-------- 文件片段
? 系統環境

兩節點的RAC：AIX6.1+Oracle 11.2.0.3.3

? AWR裡展示出來的各種症狀（資料來自例項2）

雖然應用沒有報障，但AWR報告裡的各種跡象已經很明顯了

(1) gc buffer busy acquire排進了Top 5 Timed Foreground Events

圖-1

(2) 除去DB CPU在gc buffer busy acquire之後的就是gc cr block busy了

圖-2

(3) 2h21bq1mnc5kd這條sql的耗時裡85%的時間都在等待叢集有關的事件，且領先第二條太多了

圖-3

2h21bq1mnc5kd對應的完整SQL是：select t.* from SD.SYS_PARAMETER t where t.PARAM_CLASS in (:1 , :2 )
----------------
-------- 記錄資料
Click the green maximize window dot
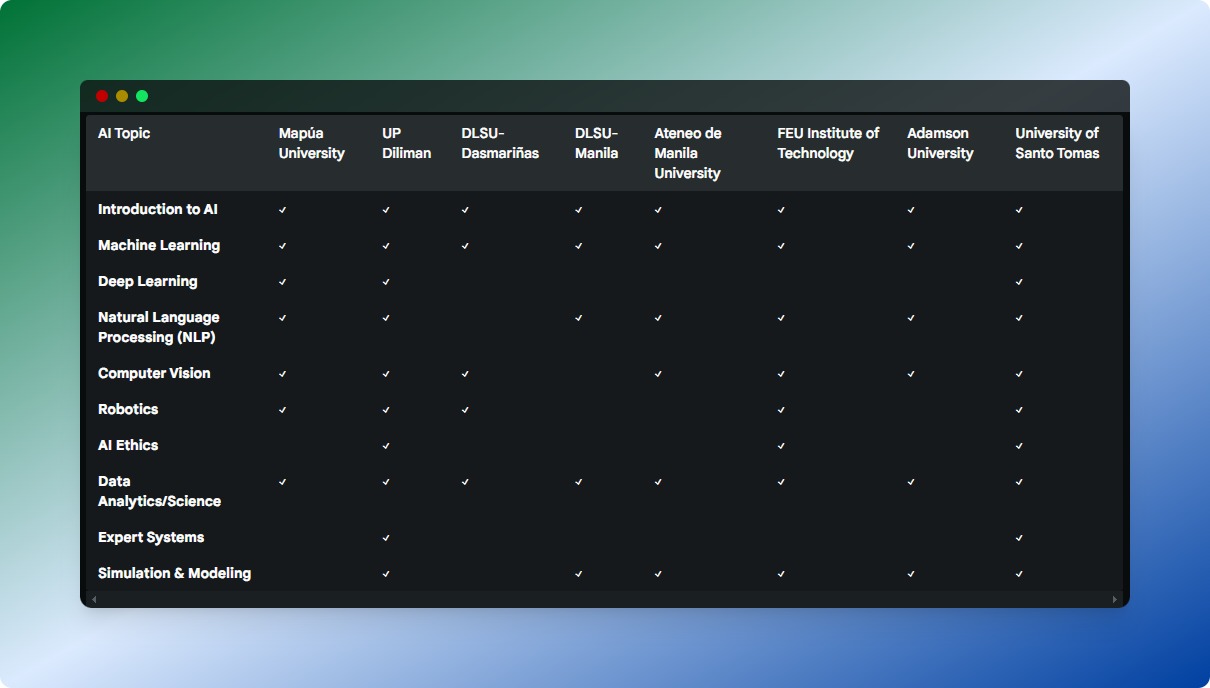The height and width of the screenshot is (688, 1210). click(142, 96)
----------------
- 任務清單 -
- 1) 這份AWR症狀分析中，以「2h21bq1mnc5kd這條sql」開頭的那一段，能否改寫得更精簡並保留主要事實？
- 2) 如何用兩句話概括這份AWR症狀分析？
上述資料與本題無關。

- 回答 -
- 1) SQL 2h21bq1mnc5kd 有85%的耗時花在等待叢集相關事件上，遠遠領先第二條。

- 2) 在AIX6.1加Oracle 11.2.0.3.3的兩節點RAC上，例項2的AWR報告雖然沒有應用報障，卻已顯示明顯跡象：gc buffer busy acquire排進Top 5 Timed Foreground Events，除DB CPU外緊隨其後的是gc cr block busy。SQL 2h21bq1mnc5kd有85%的耗時在等待叢集相關事件，遠超第二條，其完整語句為select t.* from SD.SYS_PARAMETER t where t.PARAM_CLASS in (:1 , :2 )。